- **Task description**
Reproduce verbatim the data beginning at the line that contains "You are a computer-use agent. Image resolution: width=835" and ending after the line that contains "[x=293, y=56]", with both of those lines included. Omit the pictures from your reply.

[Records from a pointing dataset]
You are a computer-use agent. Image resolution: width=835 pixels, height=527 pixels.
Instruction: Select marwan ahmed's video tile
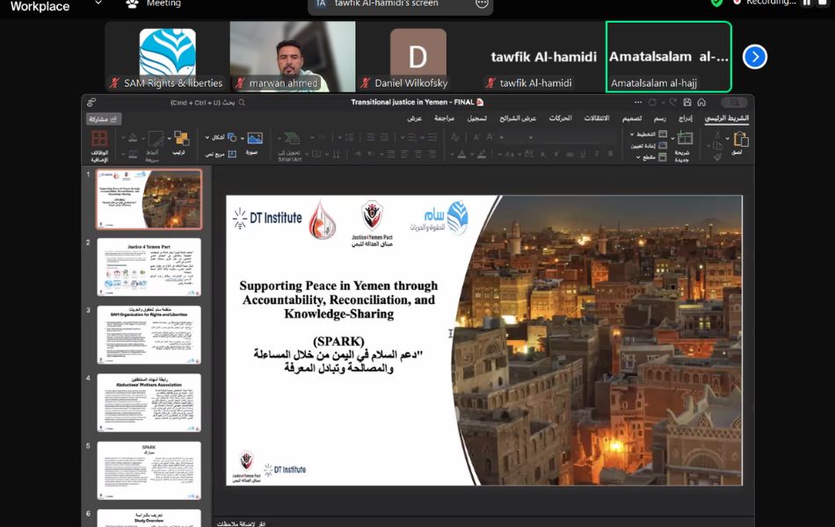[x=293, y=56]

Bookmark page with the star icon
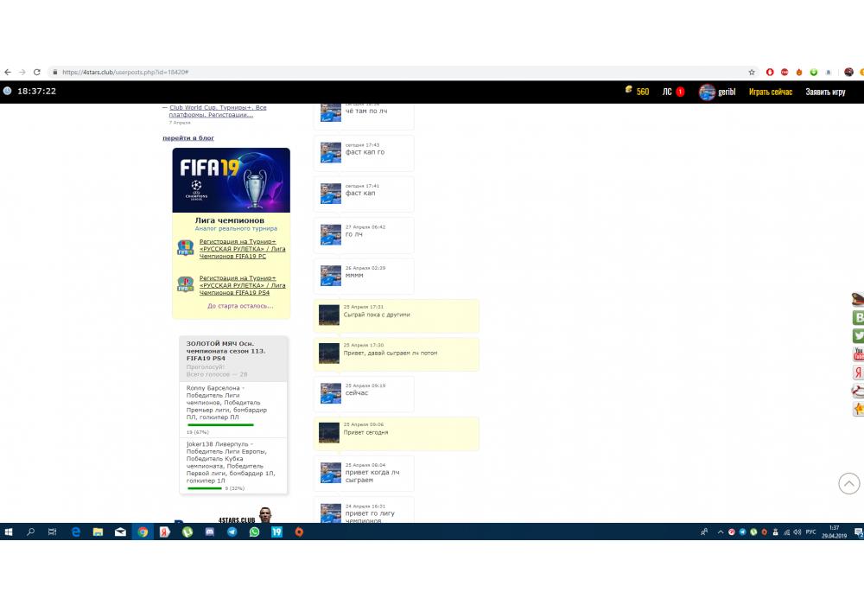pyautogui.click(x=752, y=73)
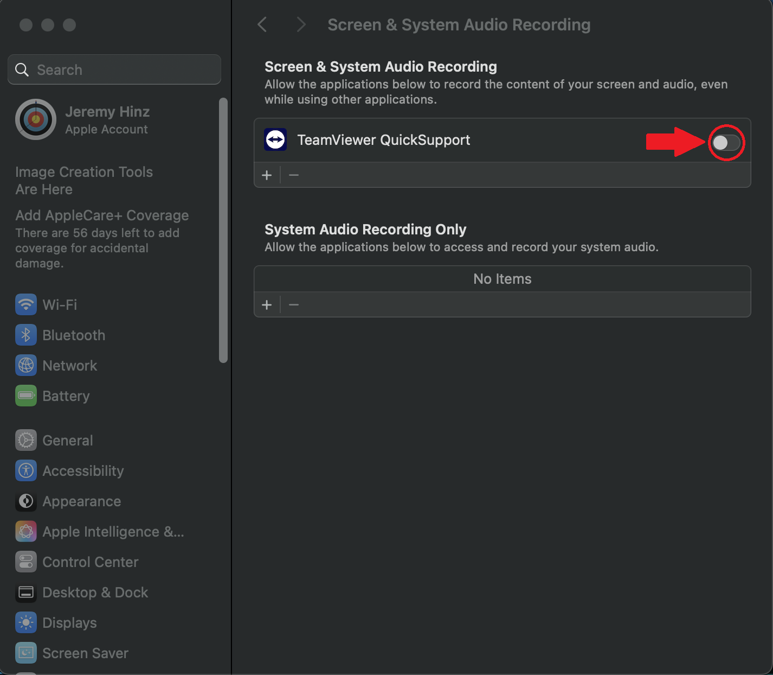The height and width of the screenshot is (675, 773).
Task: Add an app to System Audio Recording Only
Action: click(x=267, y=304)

==

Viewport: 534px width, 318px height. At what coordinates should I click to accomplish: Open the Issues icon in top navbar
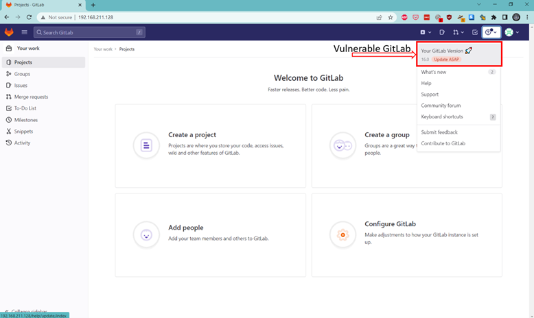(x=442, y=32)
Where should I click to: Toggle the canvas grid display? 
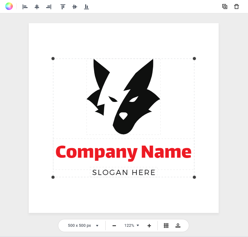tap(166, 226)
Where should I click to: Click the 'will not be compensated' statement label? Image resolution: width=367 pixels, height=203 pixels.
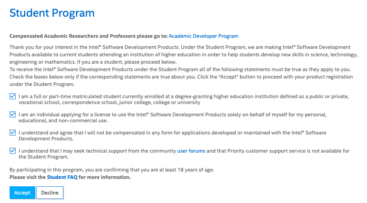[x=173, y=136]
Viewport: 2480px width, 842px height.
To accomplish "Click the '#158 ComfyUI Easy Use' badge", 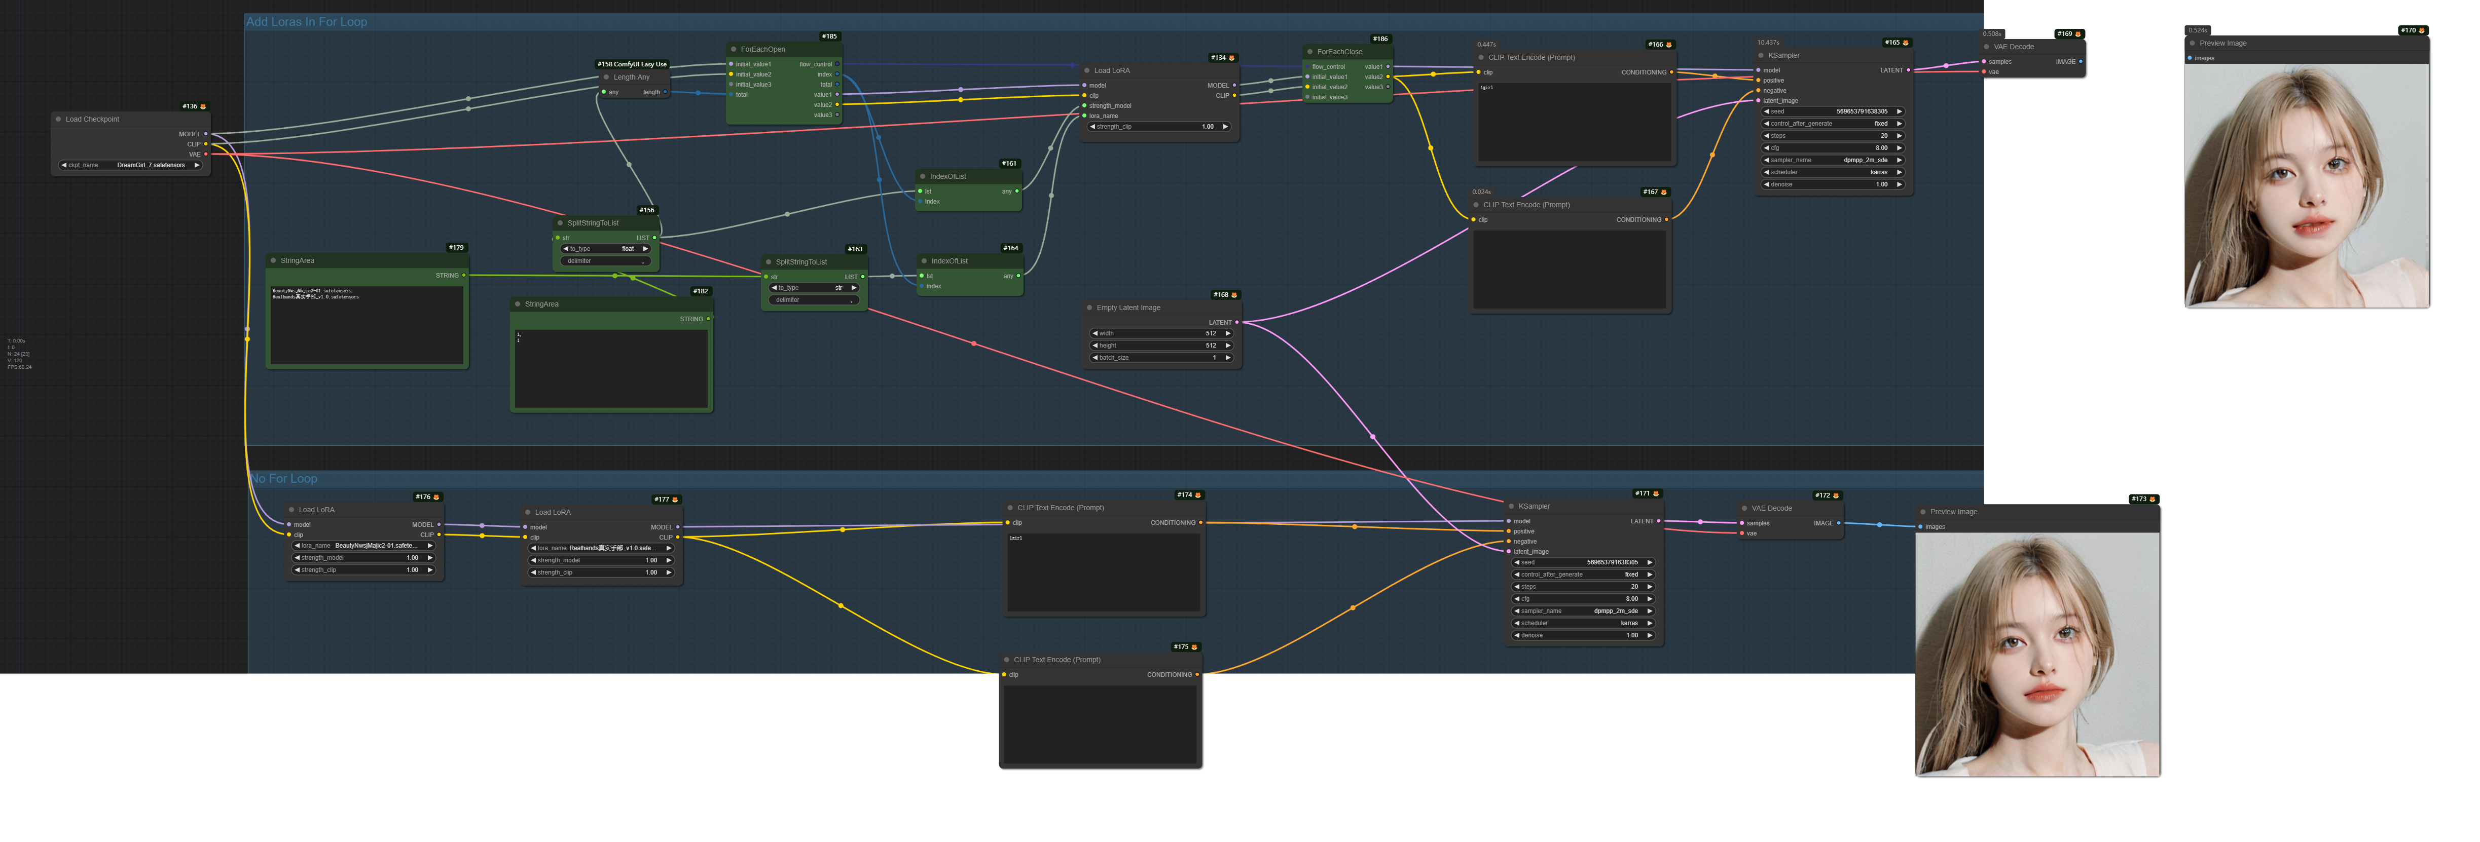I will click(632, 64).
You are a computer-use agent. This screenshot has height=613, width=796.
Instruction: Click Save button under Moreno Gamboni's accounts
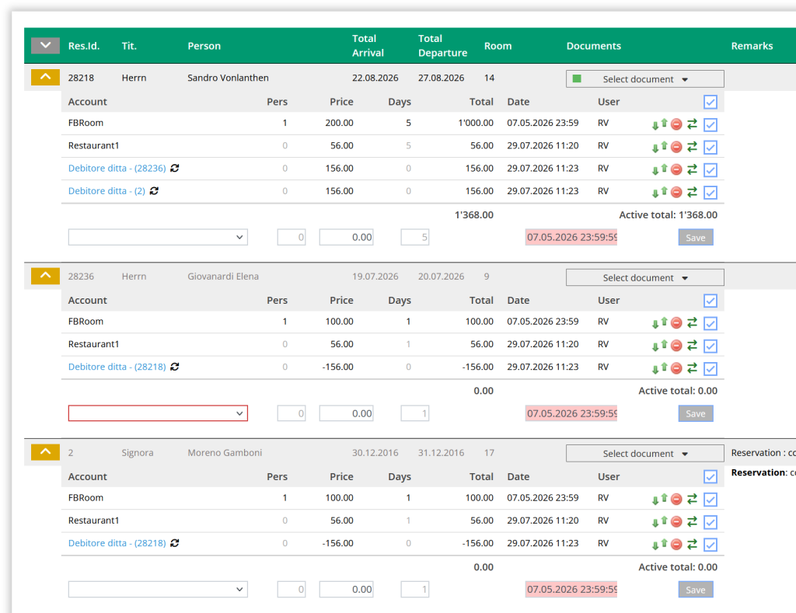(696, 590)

--

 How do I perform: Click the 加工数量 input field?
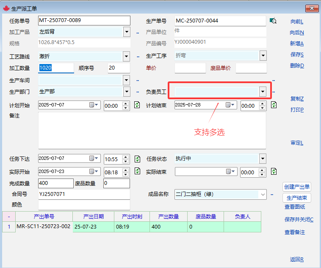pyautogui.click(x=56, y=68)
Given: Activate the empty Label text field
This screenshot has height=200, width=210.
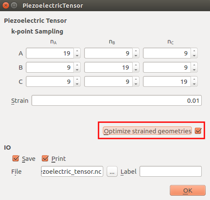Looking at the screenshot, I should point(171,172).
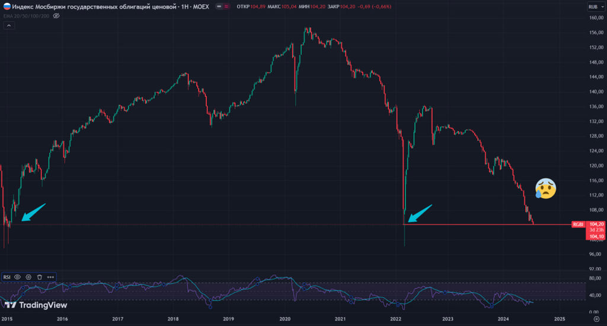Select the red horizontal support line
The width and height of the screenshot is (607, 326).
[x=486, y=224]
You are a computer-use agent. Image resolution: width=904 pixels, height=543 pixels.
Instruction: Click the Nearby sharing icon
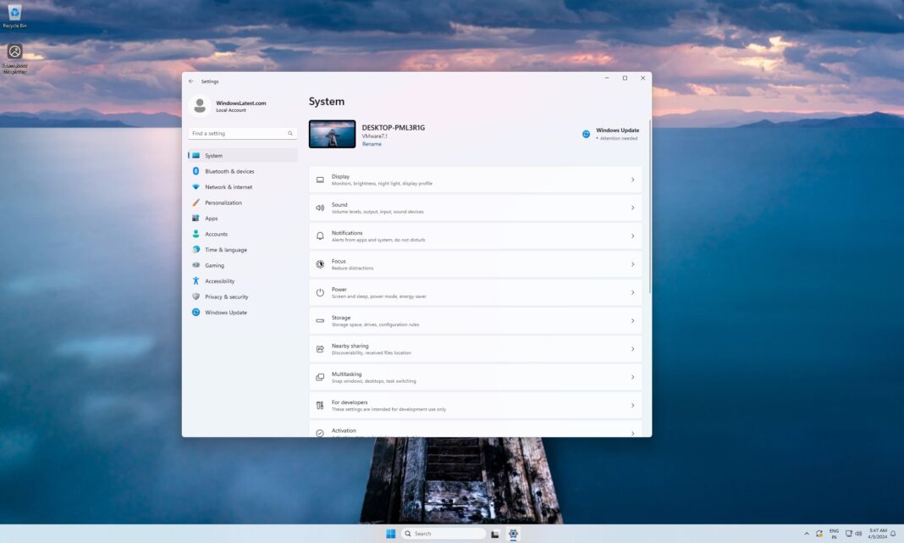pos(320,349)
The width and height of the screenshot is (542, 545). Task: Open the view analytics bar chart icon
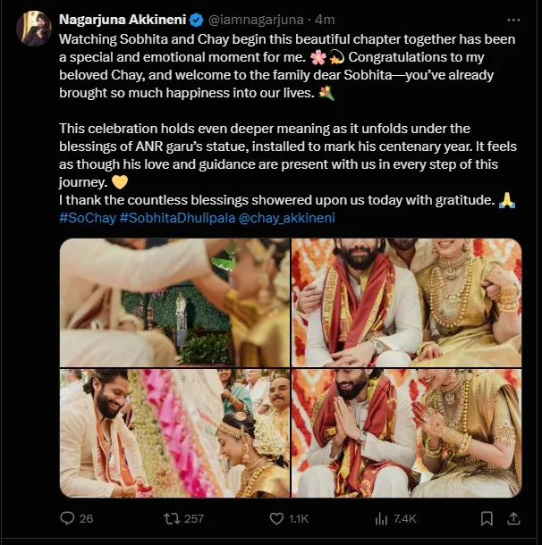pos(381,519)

- **Task answer**
You are a computer-use agent. Image resolution: width=835 pixels, height=527 pixels.
Instruction: Select marwan ahmed's video tile
[x=293, y=56]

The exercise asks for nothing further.